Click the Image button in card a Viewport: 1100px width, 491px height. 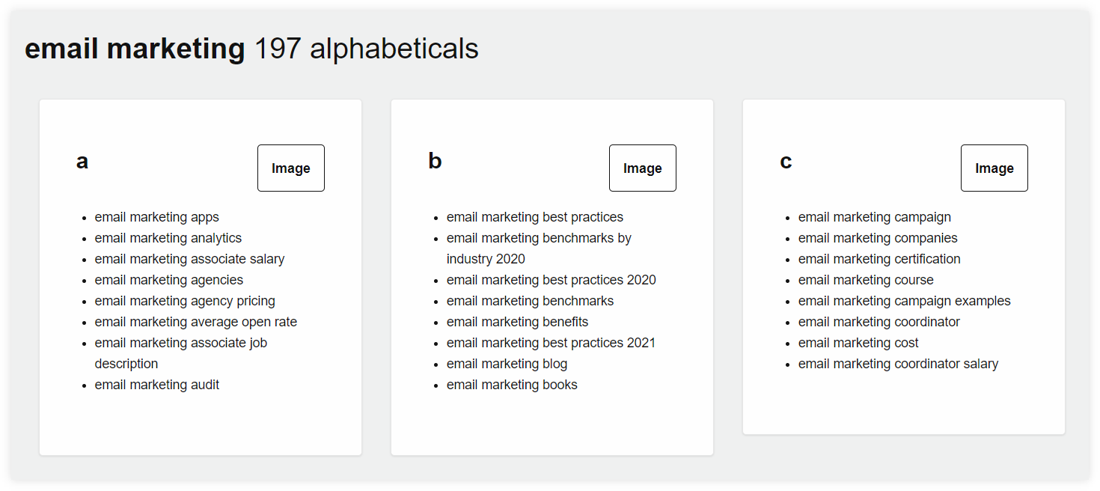point(291,168)
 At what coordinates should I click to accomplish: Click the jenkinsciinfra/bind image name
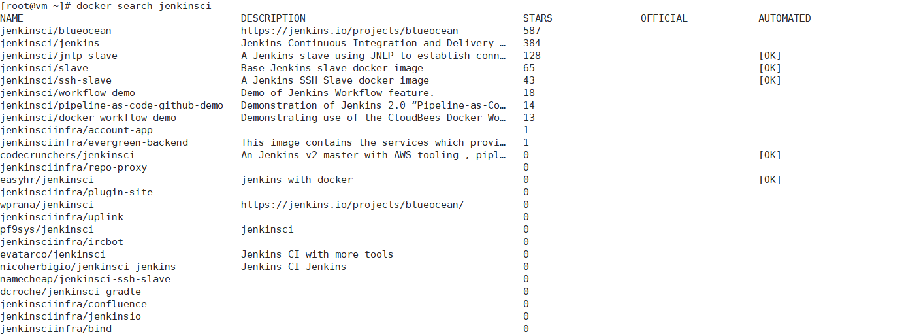coord(56,329)
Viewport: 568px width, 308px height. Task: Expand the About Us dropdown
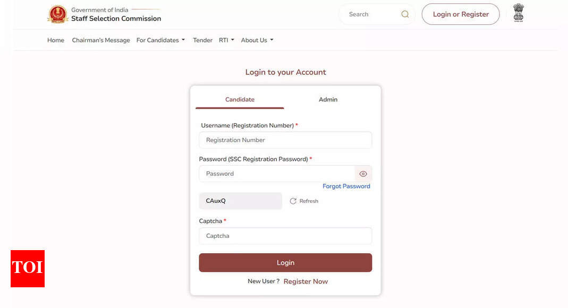(257, 40)
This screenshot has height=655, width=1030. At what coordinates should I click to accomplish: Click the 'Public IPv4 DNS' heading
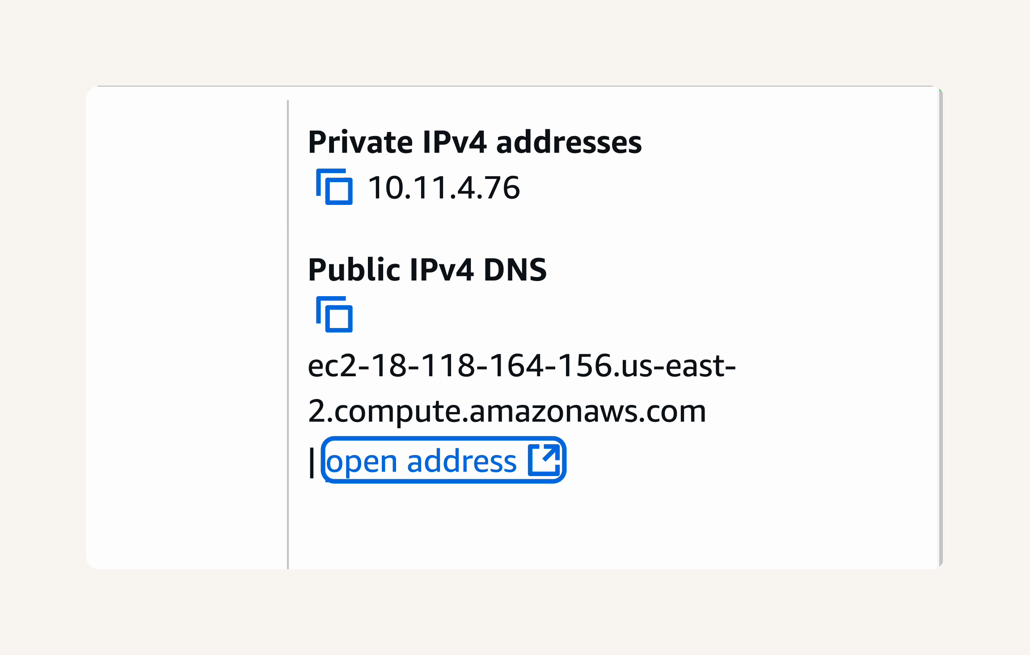pyautogui.click(x=427, y=270)
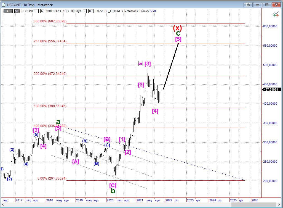Select the 261,80% Fibonacci level line label

click(50, 41)
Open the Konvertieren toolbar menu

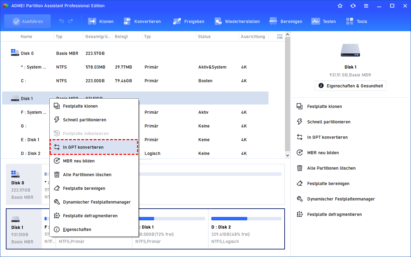coord(127,21)
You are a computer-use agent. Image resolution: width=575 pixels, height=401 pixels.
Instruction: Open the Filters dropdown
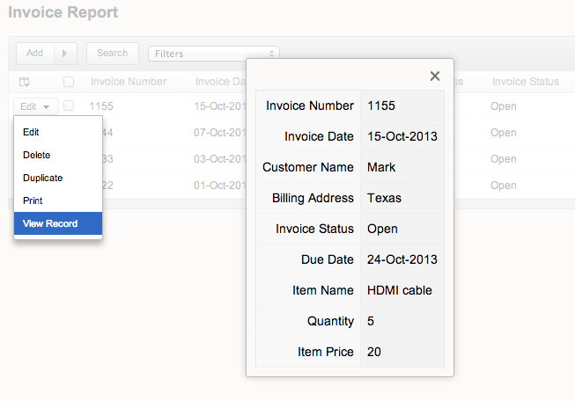click(x=214, y=54)
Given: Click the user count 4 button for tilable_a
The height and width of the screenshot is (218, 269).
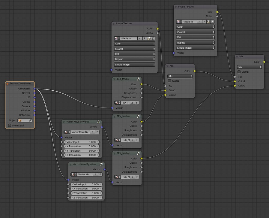Looking at the screenshot, I should coord(140,38).
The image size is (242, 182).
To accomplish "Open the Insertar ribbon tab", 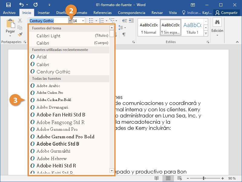I will click(44, 13).
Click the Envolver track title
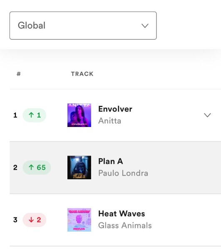The width and height of the screenshot is (221, 249). pyautogui.click(x=115, y=109)
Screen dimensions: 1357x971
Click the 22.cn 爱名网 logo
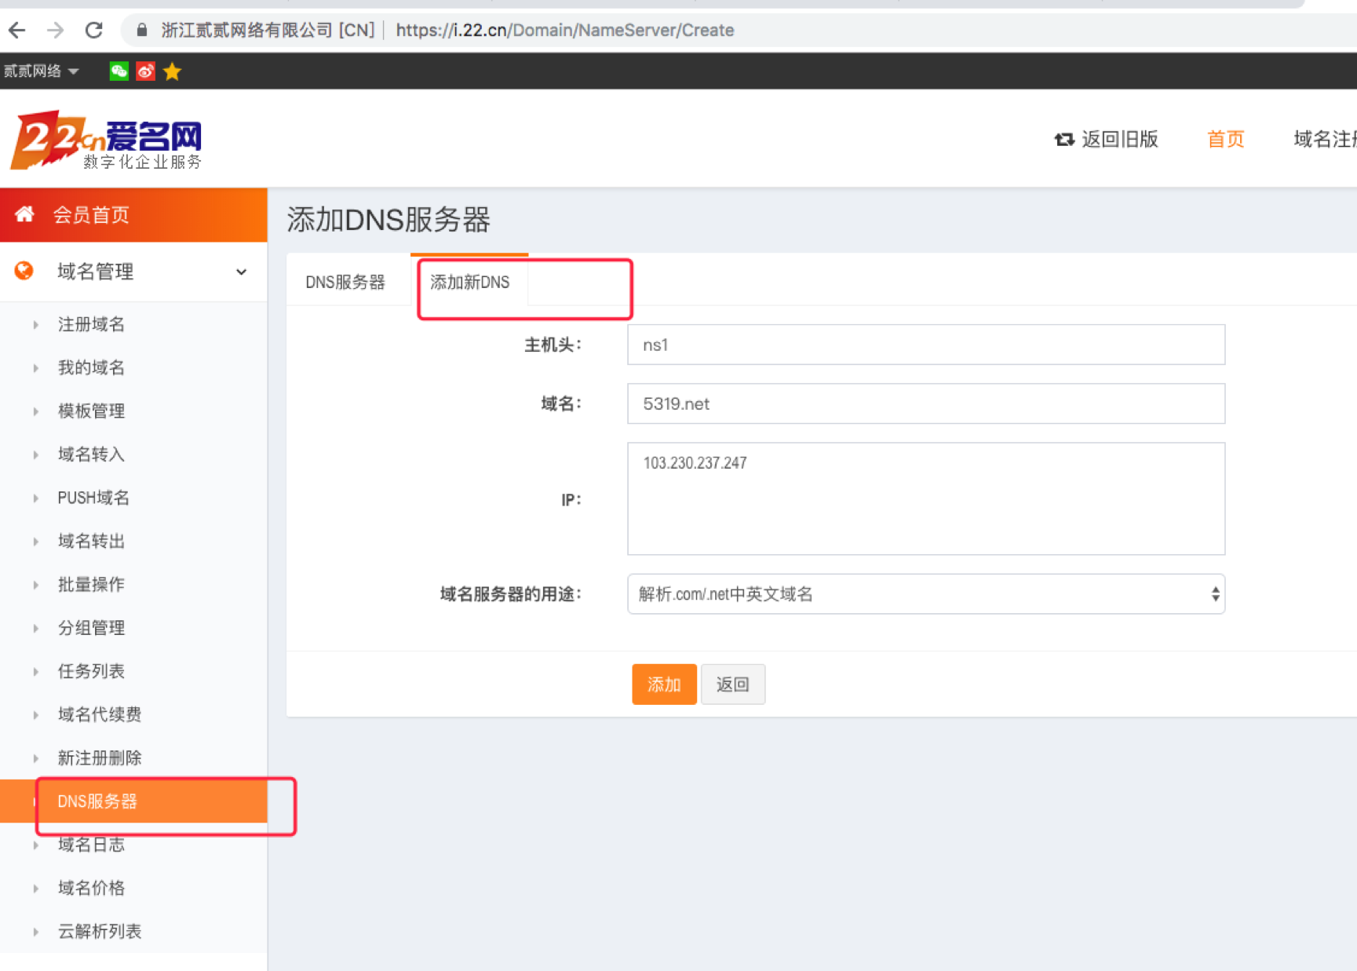(x=106, y=141)
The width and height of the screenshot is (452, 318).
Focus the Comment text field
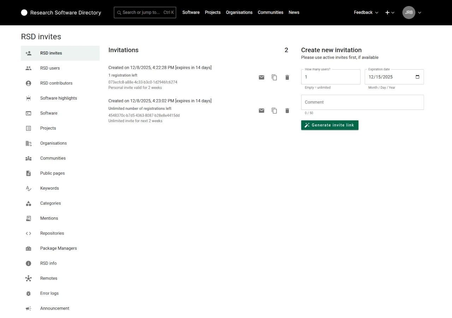click(x=362, y=102)
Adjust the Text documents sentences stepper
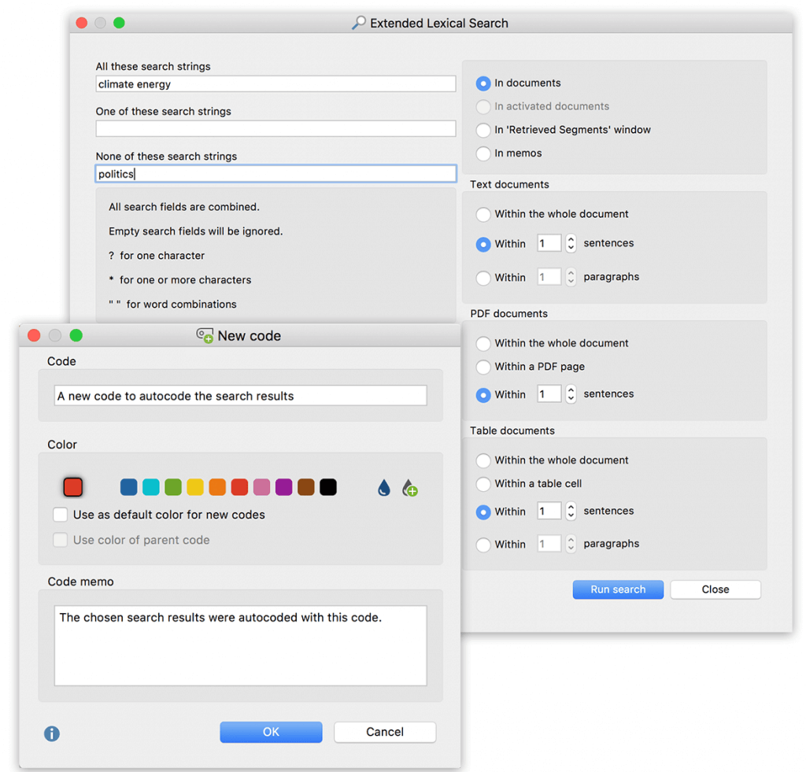The width and height of the screenshot is (806, 772). 571,243
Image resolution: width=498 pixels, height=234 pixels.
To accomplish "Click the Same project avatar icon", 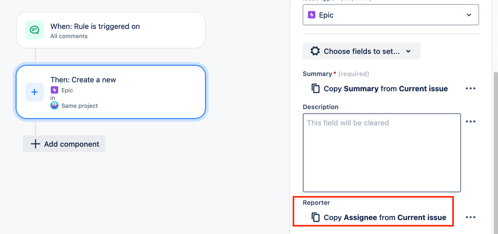I will click(x=54, y=106).
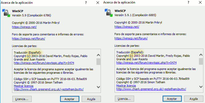Click scroll up arrow in left license list
This screenshot has height=103, width=205.
98,55
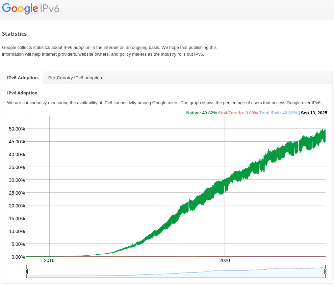The width and height of the screenshot is (334, 285).
Task: Click the 2020 x-axis label
Action: tap(225, 260)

• **PROBLEM REQUIREMENTS**
A complete answer lists every line of the listing above that holds the word "resolution".

• **COMPLETED EXERCISE**
You are a computer-use agent. Image resolution: width=575 pixels, height=401 pixels.
Image resolution: width=498 pixels, height=234 pixels.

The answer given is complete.